We recently ran a benchmark which tested Cloudera Impala and Amazon Redshift, two high performance computation engines for big data. The test was a dataset of ~2.9 billion rows, visualized in a dashboard using the Tableau Business Intelligence platform. We checked how fast the dashboard would refresh as the user successively adds filters to their query. Both Impala and Redshift, considered to be some of the world’s fastest big data compute engines, took an average of 1.5 minutes to refresh the Tableau dashboard. Which is far from real-time by any measure, and does not allow analysts to perform interactive exploration of the data.

Index-Based Query Processing for Complex User Queries

An index-access architecture is the most flexible solution for directly querying big data sources. Most SQL on Hadoop engines rely on MPP (massively parallel processing database) architectures that fully-scan the entire database with every query - by contrast, drill-down, index-access architecture removes the need for limiting extracts or cubes and allows analysts to query data and drill-down any way they like, at interactive speed.

Hadoop Cluster Load

Jethro is an index-access SQL acceleration engine that was built for the unique scenario of flexible user queries on large data sets. Instead of fully scanning the data (MPP), like all other SQL on Hadoop tools, Jethro indexes every single column of a big data “lake”.

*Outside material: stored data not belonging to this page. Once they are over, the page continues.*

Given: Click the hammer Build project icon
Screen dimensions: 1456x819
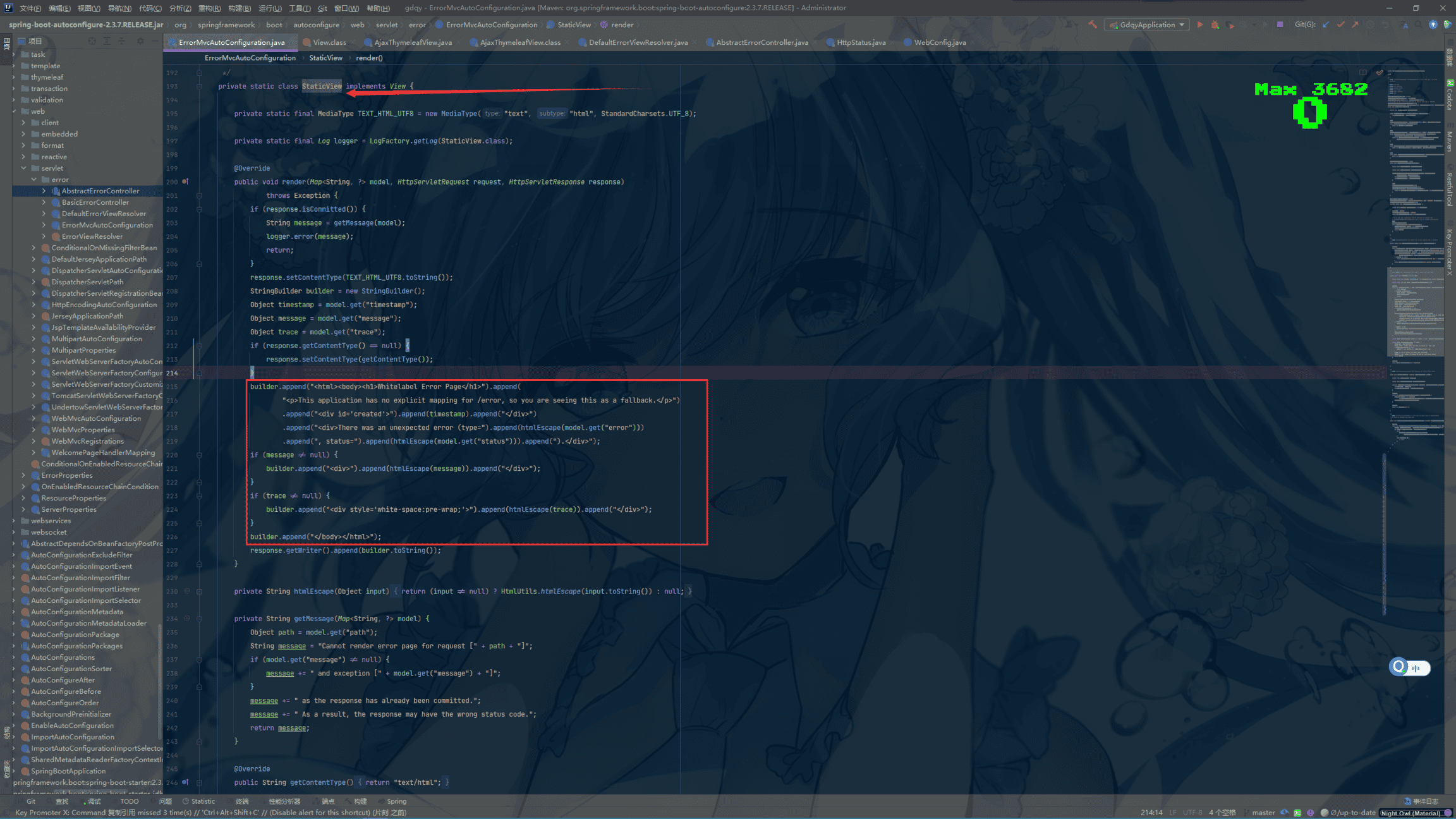Looking at the screenshot, I should pos(1093,25).

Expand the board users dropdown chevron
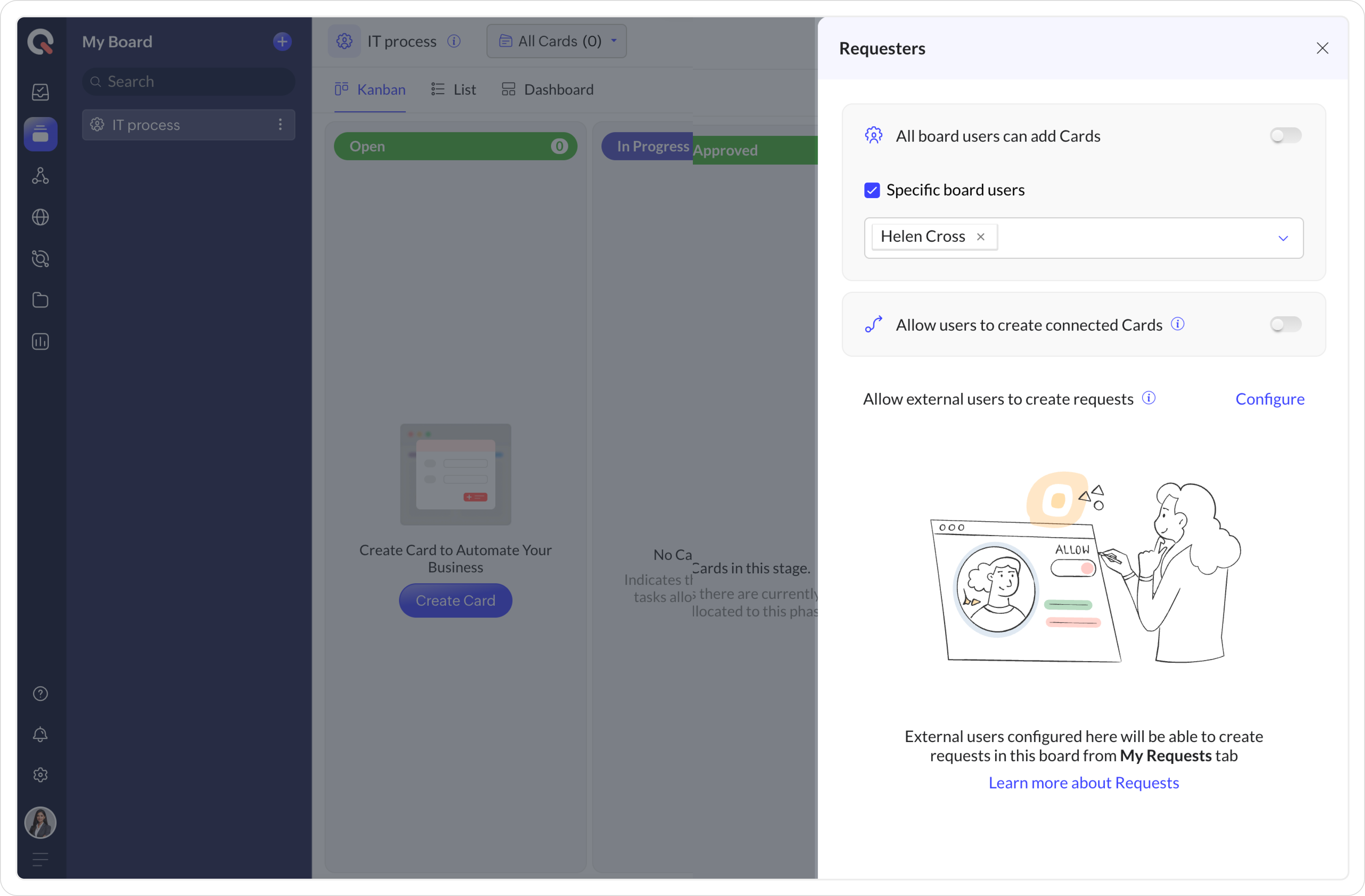tap(1283, 238)
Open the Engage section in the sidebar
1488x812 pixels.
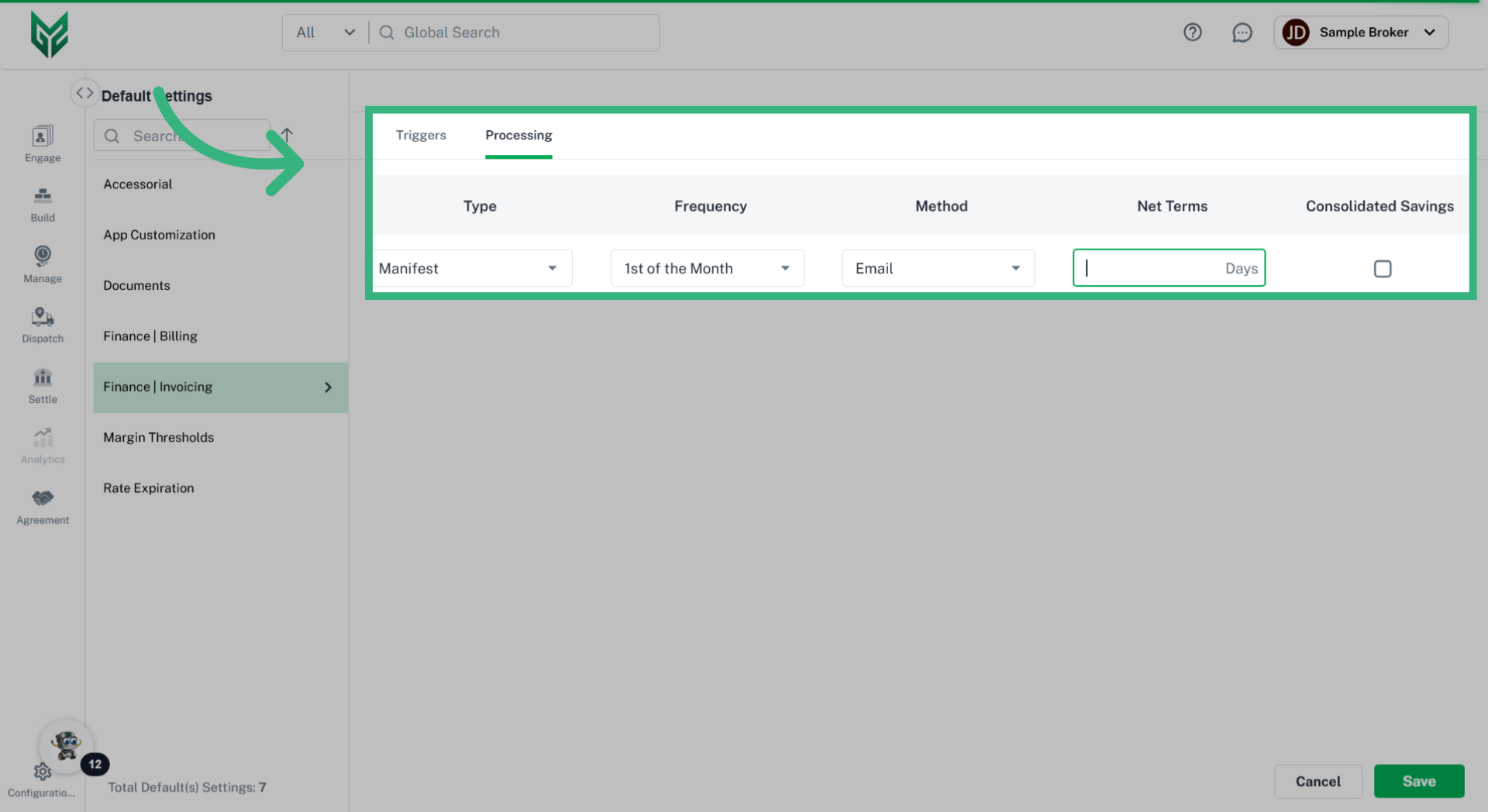click(43, 143)
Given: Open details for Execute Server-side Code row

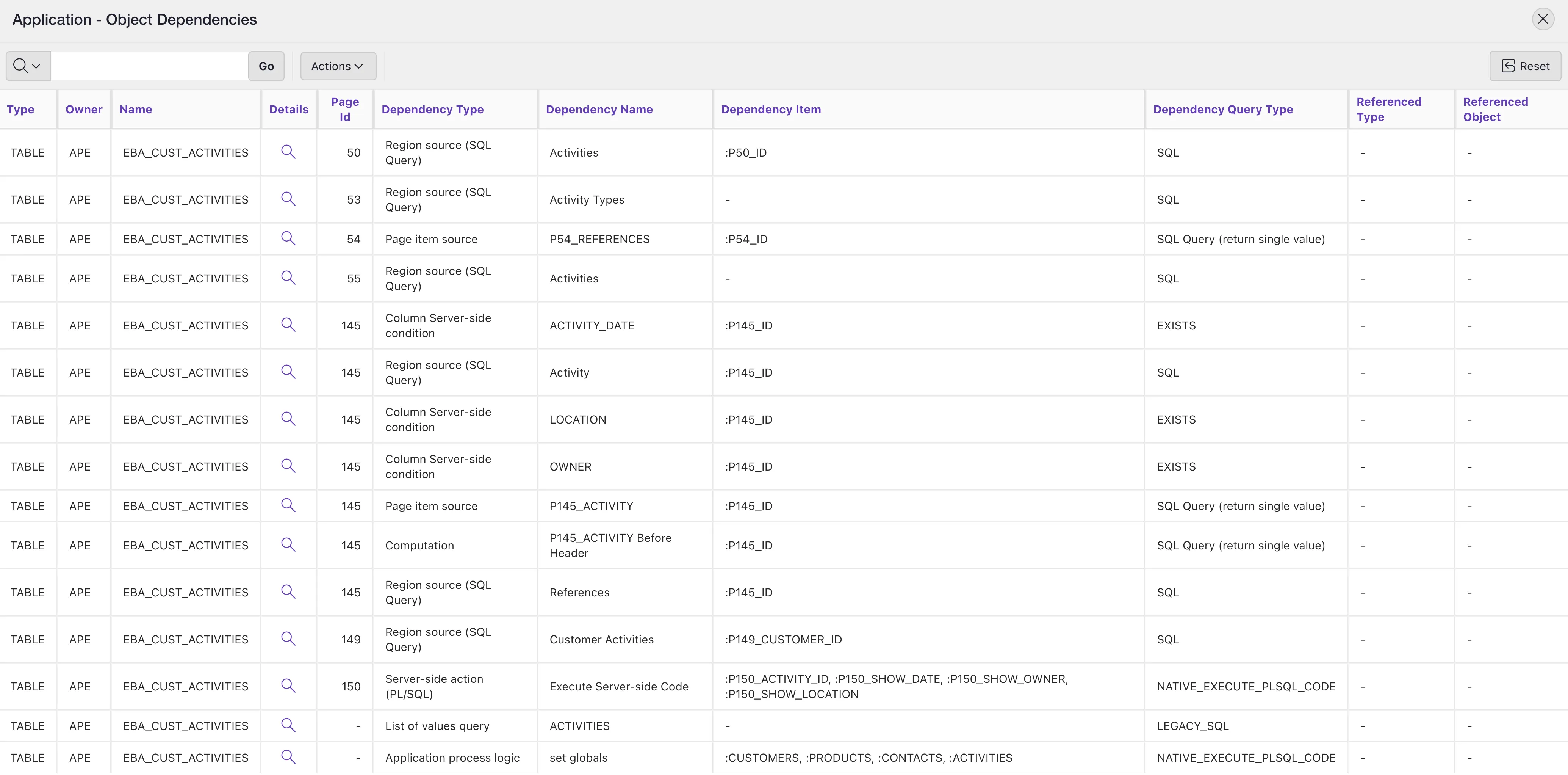Looking at the screenshot, I should [x=288, y=686].
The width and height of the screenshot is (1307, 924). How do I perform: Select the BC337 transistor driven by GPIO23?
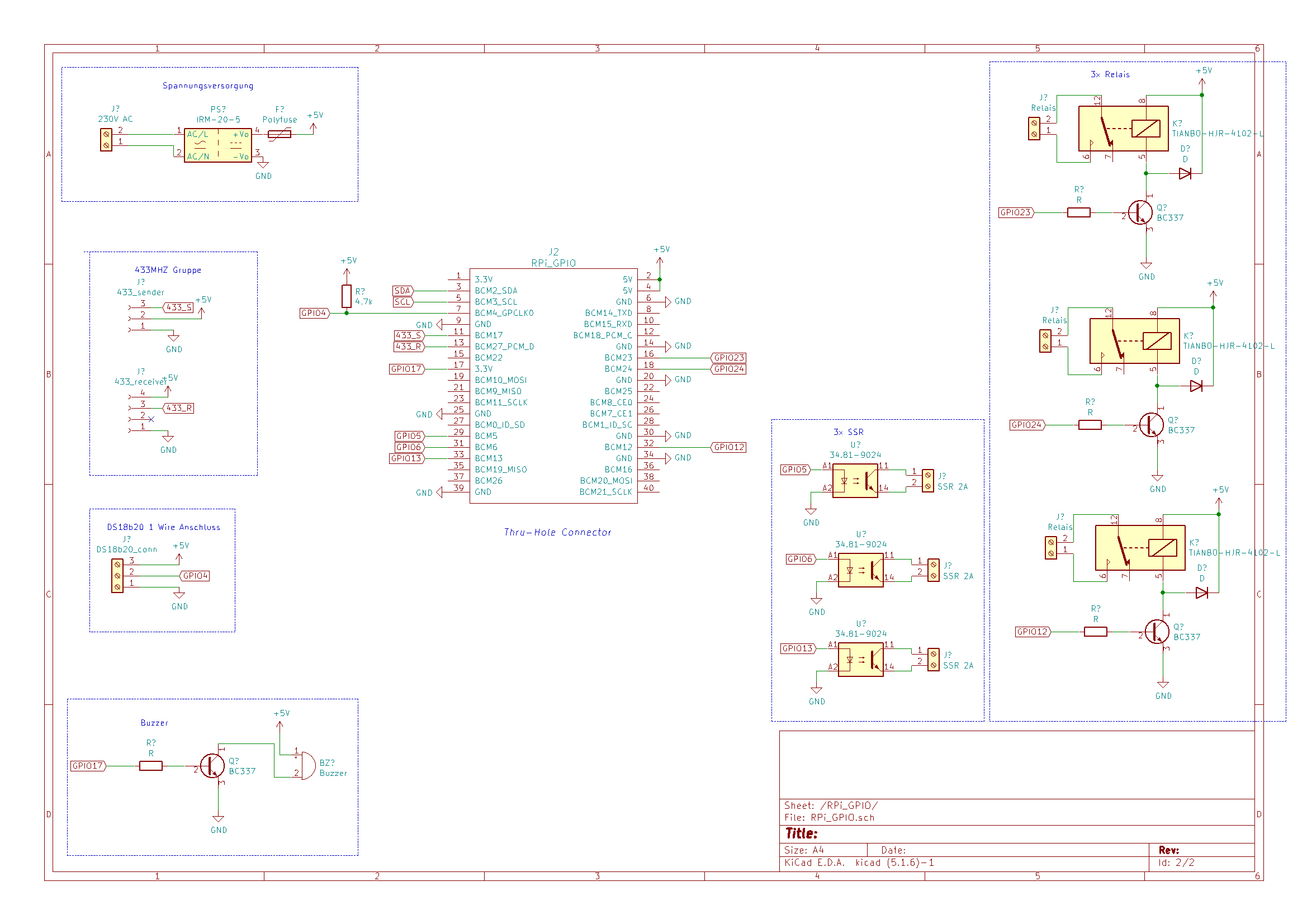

Jethro leverages these indexes to surgically access only the data necessary for a query instead of waiting for a full scan, resulting in query response times that are faster by an order of magnitude. This enables a true interactive response to user queries. Queries can leverage multiple indexes for better performance - the more a user drills down, the faster the query runs.

In Jethro, data is accessed directly instead of waiting for a full scan, so responses to complex queries are faster by an order of magnitude. This enables a true real-time response to queries and interactive exploration of data. Queries can leverage multiple indexes for better performance - the more a user drills down, the faster the query runs.

In the benchmark mentioned above, Jethro was also tested, and managed to refresh the Tableau dashboard visualizing 2.9 billion rows in a mere 6 seconds (compared to 1.5 minutes for the current state of the art compute engines). This enables truly interactive real-time analytics on big data.